→ SET TASKS:
(a) Can you turn the paragraph beginning "The standard swap" in the brake options text into a short list, one line per stage, keeping its main facts?
(b) Answer these from the brake options text:
(i) What rotor size does the Stage I swap use?
(ii) Besides the ’79–’81 Camaro, what vehicle used the caliper in the Stage II kit?
(iii) Why doesn't the Stage III kit widen the track?
(c) What rotor sizes does the brake options text mention? List every one.

→ EXTRACT:
────────────────────

Stage I, Stage II, and Stage III Brake Options Explained
The standard swap (let’s call it Stage I) involves installing a 10-1/2-inch rotor, and that’s plenty for most people. The next step up (Stage II) is to use a kit to install a 12-inch 1LE Camaro rotor and a ’79–’81 Camaro caliper (also used on the Astro van). This kit typically sells for around $600, but it will widen the track a bit, so wheel selection is somewhat affected. Another step up (Stage III), involves using a 12-3/16-inch two-piece rotor and aftermarket Wilwood calipers. Superior Spindles’ version of this kit sells for around $1300, and it does not widen the track because Wilwood’s hat doesn’t use any adapters.

────────────────────

→ MATERIAL SHOWN:
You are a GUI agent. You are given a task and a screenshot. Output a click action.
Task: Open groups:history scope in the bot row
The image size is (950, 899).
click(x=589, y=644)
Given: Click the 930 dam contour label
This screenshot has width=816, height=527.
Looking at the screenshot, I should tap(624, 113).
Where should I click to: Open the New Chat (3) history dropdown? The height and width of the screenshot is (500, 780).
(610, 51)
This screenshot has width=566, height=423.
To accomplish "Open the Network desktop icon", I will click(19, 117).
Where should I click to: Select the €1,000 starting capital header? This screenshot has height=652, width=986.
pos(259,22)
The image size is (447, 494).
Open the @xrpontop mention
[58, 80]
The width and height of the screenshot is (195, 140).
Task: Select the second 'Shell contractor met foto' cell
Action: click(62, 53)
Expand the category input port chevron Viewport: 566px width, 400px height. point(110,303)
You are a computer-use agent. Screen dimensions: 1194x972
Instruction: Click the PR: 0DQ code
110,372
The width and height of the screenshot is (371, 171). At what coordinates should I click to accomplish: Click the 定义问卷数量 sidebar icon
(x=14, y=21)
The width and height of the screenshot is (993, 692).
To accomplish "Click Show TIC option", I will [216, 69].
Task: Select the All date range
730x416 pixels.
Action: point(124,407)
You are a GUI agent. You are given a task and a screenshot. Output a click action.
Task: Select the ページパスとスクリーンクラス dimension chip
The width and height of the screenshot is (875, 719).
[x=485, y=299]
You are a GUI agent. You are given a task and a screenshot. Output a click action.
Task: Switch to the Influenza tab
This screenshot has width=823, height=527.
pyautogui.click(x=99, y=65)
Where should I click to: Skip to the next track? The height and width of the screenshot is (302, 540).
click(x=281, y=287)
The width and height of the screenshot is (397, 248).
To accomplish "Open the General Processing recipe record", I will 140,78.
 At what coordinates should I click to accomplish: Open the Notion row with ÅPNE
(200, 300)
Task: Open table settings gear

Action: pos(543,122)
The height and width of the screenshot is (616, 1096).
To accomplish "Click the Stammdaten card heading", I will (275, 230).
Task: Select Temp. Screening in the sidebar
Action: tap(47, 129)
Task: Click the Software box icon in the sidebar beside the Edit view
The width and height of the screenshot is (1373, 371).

────────────────────

→ ANSWERS GIVEN:
(a)
- Stage I (standard swap): a 10-1/2-inch rotor, enough for most people.
- Stage II: a kit with a 12-inch 1LE Camaro rotor and a ’79–’81 Camaro caliper (also used on the Astro van). It costs about $600 and widens the track a bit, so it somewhat affects wheel selection.
- Stage III: a 12-3/16-inch two-piece rotor with aftermarket Wilwood calipers. Superior Spindles’ kit costs about $1300 and doesn't widen the track, because Wilwood’s hat uses no adapters.

(b)
(i) A 10-1/2-inch rotor.
(ii) The Astro van.
(iii) Because Wilwood’s hat doesn’t use any adapters.

(c)
- 10-1/2-inch (Stage I)
- 12-inch 1LE Camaro rotor (Stage II)
- 12-3/16-inch two-piece rotor (Stage III)